[Items from a data source]
□ □ □ □ □

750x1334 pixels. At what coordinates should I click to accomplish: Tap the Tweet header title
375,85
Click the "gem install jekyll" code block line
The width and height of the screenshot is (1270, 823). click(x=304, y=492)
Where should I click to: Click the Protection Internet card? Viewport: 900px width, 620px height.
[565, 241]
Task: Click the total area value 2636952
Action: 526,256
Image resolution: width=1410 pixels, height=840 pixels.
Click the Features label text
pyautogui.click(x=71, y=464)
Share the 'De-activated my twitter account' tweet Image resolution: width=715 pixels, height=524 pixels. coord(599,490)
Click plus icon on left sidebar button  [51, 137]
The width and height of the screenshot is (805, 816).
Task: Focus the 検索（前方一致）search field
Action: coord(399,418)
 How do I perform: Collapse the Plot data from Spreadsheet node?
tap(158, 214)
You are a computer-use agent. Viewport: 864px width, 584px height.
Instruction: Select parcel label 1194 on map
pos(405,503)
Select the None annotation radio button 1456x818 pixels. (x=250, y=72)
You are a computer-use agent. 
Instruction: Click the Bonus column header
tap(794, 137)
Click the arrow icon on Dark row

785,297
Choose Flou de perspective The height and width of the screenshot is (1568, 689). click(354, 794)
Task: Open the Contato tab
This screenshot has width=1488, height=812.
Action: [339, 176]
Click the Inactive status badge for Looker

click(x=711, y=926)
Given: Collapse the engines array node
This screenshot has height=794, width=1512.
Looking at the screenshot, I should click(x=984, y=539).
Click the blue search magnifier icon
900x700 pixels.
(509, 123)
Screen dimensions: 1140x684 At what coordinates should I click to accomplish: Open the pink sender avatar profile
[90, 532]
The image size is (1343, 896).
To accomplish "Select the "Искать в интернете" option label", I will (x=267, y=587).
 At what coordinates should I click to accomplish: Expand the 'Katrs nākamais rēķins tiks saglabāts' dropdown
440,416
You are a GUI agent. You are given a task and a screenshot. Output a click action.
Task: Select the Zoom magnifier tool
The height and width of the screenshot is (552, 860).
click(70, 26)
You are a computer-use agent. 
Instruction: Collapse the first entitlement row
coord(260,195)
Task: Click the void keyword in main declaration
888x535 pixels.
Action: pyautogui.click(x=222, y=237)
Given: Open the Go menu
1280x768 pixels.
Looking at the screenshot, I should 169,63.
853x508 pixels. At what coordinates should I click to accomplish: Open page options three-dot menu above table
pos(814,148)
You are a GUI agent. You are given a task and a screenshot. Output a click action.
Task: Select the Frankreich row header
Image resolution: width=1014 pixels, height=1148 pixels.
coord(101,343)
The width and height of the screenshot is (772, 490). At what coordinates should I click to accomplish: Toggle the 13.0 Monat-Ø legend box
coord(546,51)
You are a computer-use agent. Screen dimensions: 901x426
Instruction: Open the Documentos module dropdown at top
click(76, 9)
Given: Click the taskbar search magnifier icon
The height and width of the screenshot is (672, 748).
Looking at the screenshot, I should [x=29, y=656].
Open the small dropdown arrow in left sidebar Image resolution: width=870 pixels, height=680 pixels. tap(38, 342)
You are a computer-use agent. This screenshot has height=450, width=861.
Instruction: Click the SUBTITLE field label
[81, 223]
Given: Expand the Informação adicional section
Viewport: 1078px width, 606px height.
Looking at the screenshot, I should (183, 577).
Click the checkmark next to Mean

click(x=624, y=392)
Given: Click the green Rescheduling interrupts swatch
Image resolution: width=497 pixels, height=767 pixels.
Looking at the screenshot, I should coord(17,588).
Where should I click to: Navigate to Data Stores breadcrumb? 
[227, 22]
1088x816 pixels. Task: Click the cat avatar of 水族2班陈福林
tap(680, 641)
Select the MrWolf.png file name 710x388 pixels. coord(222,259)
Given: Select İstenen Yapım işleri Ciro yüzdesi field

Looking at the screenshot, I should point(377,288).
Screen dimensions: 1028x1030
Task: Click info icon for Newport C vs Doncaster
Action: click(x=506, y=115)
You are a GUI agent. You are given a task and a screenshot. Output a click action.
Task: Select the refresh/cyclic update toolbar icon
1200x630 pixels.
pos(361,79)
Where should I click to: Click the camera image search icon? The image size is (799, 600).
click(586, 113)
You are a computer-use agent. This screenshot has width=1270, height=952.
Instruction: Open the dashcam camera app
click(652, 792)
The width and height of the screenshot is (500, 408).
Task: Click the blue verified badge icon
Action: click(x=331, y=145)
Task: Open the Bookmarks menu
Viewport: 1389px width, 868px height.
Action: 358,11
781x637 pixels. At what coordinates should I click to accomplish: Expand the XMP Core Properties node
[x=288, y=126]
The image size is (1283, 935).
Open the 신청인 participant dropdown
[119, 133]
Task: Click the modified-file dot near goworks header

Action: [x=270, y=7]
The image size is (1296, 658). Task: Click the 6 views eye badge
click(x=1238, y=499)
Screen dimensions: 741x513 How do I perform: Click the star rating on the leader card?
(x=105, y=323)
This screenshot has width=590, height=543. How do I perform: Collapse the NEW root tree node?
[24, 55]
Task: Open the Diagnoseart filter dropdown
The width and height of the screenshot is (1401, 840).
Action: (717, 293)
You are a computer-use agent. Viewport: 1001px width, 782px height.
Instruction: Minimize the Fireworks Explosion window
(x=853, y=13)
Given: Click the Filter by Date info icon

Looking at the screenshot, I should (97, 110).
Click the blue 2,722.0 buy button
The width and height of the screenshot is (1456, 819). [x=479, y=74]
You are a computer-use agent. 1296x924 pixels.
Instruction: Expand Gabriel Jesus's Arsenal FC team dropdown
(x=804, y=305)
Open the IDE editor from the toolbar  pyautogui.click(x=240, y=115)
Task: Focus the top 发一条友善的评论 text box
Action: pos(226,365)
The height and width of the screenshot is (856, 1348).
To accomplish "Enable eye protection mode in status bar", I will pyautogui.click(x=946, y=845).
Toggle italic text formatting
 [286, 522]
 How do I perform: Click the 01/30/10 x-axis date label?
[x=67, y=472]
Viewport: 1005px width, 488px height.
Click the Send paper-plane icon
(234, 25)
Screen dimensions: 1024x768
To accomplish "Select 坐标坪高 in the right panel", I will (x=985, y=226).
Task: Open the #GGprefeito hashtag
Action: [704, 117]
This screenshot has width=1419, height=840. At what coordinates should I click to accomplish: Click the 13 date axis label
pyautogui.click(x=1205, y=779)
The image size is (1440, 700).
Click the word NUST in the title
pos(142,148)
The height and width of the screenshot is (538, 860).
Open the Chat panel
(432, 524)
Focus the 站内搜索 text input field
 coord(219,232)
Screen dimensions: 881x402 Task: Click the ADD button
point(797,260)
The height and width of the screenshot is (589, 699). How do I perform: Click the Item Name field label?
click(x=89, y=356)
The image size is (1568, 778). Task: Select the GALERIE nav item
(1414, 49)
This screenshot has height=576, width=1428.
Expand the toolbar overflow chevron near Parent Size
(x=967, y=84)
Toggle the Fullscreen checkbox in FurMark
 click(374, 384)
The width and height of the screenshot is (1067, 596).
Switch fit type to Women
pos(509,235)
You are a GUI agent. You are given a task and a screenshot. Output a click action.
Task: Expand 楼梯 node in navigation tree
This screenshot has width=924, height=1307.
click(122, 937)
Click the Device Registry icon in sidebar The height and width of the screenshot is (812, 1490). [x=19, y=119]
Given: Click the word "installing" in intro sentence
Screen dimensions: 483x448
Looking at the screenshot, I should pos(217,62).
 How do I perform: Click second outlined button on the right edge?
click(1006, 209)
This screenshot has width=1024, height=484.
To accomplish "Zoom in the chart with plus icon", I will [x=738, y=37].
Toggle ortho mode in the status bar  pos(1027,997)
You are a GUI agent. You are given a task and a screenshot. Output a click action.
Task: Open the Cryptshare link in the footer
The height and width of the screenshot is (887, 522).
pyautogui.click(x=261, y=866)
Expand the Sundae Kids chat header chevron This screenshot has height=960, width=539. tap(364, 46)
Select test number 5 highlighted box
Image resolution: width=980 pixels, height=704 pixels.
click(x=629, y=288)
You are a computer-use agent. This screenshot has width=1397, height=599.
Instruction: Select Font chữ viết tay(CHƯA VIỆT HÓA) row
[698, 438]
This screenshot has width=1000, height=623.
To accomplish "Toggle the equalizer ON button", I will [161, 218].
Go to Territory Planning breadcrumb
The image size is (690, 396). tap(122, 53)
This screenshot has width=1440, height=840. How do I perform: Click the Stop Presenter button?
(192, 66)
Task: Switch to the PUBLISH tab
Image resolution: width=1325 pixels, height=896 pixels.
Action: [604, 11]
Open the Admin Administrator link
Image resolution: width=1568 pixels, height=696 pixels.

□ □ □ □ □

Work to complete
Give again exactly, and only, the lines above starting at the one with "code block line" and ending at the one with "Given: Collapse the engines array node".

Response below
Click the "gem install jekyll" code block line
The width and height of the screenshot is (1270, 823). click(x=304, y=492)
Where should I click to: Click the Protection Internet card? Viewport: 900px width, 620px height.
[565, 241]
Task: Click the total area value 2636952
Action: 526,256
Image resolution: width=1410 pixels, height=840 pixels.
Click the Features label text
pyautogui.click(x=71, y=464)
Share the 'De-activated my twitter account' tweet Image resolution: width=715 pixels, height=524 pixels. coord(599,490)
Click plus icon on left sidebar button  [51, 137]
The width and height of the screenshot is (805, 816).
Task: Focus the 検索（前方一致）search field
Action: coord(399,418)
 How do I perform: Collapse the Plot data from Spreadsheet node?
tap(158, 214)
You are a computer-use agent. Viewport: 864px width, 584px height.
Instruction: Select parcel label 1194 on map
pos(405,503)
Select the None annotation radio button 1456x818 pixels. (x=250, y=72)
You are a computer-use agent. 
Instruction: Click the Bonus column header
tap(794, 137)
Click the arrow icon on Dark row

785,297
Choose Flou de perspective The height and width of the screenshot is (1568, 689). click(354, 794)
Task: Open the Contato tab
This screenshot has width=1488, height=812.
Action: [339, 176]
Click the Inactive status badge for Looker

click(x=711, y=926)
Given: Collapse the engines array node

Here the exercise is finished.